Blog Post

Neil Young’s Pono music service plans to launch in early 2014

Stay on Top of Enterprise Technology Trends

Get updates impacting your industry from our GigaOm Research Community
Join the Community!

Pono, the music service spearheaded by Neil Young, will launch in early 2014, according to a Facebook post penned by Young himself. The musician took to Facebook Tuesday to sing the praises of the service, which promises better sound quality than Spotify streams and iTunes downloads, saying that Pono “liberated the music of the artist from the digital file and restored it to its original artistic quality,” something that apparently gives it “primal power.”

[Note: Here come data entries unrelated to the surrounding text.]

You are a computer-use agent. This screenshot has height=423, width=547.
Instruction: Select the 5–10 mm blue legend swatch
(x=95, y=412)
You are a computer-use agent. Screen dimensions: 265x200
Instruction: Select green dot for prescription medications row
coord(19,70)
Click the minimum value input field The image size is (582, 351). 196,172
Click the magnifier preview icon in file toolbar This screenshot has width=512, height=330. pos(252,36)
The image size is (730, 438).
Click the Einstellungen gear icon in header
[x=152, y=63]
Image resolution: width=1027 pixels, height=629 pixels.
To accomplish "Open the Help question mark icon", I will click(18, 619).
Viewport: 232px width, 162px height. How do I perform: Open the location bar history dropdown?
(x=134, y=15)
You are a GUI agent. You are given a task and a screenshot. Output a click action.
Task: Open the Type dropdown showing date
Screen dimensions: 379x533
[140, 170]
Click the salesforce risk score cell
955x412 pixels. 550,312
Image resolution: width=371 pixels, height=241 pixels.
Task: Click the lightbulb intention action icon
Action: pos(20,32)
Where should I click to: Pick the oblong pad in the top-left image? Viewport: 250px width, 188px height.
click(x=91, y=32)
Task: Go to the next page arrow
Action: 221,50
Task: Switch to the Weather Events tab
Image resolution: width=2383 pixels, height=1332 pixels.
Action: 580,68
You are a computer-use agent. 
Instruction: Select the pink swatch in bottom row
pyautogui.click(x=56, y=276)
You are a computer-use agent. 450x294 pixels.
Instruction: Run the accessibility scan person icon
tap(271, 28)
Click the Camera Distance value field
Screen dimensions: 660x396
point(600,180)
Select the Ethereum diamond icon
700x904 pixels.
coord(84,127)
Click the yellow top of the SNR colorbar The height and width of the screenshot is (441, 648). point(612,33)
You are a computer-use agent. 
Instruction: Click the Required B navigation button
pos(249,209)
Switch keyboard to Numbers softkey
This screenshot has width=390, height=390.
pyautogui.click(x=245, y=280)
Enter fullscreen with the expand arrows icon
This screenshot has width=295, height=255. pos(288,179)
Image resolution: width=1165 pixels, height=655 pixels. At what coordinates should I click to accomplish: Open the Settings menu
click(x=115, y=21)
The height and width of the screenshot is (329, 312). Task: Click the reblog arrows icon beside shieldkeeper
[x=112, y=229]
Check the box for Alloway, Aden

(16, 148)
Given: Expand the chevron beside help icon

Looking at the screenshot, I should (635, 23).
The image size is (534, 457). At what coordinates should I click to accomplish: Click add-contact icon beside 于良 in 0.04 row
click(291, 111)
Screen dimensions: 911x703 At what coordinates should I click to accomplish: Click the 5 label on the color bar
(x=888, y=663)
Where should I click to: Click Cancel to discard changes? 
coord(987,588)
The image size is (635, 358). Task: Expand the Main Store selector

Young also revealed a few more details around the service, including the way it sources its music:

“PONO starts at the source: artist-approved studio masters we’ve been given special access to. Then we work with our brilliant partners at Meridian to unlock the richness of the artist’s music to you. There is nothing like hearing this music – and we are working hard to make that experience available to all music lovers, soon. “

Young went on to say that the Pono service will be based on a portable audio player similar to the one he showed off on David Letterman’s show last year. It had been long-rumored that Pono was based on technology developed by hi-end audio systems maker Meridian, but the exact details of the service have been a subject of intense speculation.


8 Responses to “Neil Young’s Pono music service plans to launch in early 2014”

  1. Fonojet Janz

    Actually there is nothing to invest if you have a smart phone, music player (like iPod) and a battery lasting longer. But the difference is definitely noticeable. I am an engineer and do record and mix all way long.. when i get back my master tapes and compare them with the downloadable mpeg-files I am always disappointed. So many details are missing, even when i listen on my iPhone. ( comparing Wav 44,1kHz/16Bit and mpeg (320kbt )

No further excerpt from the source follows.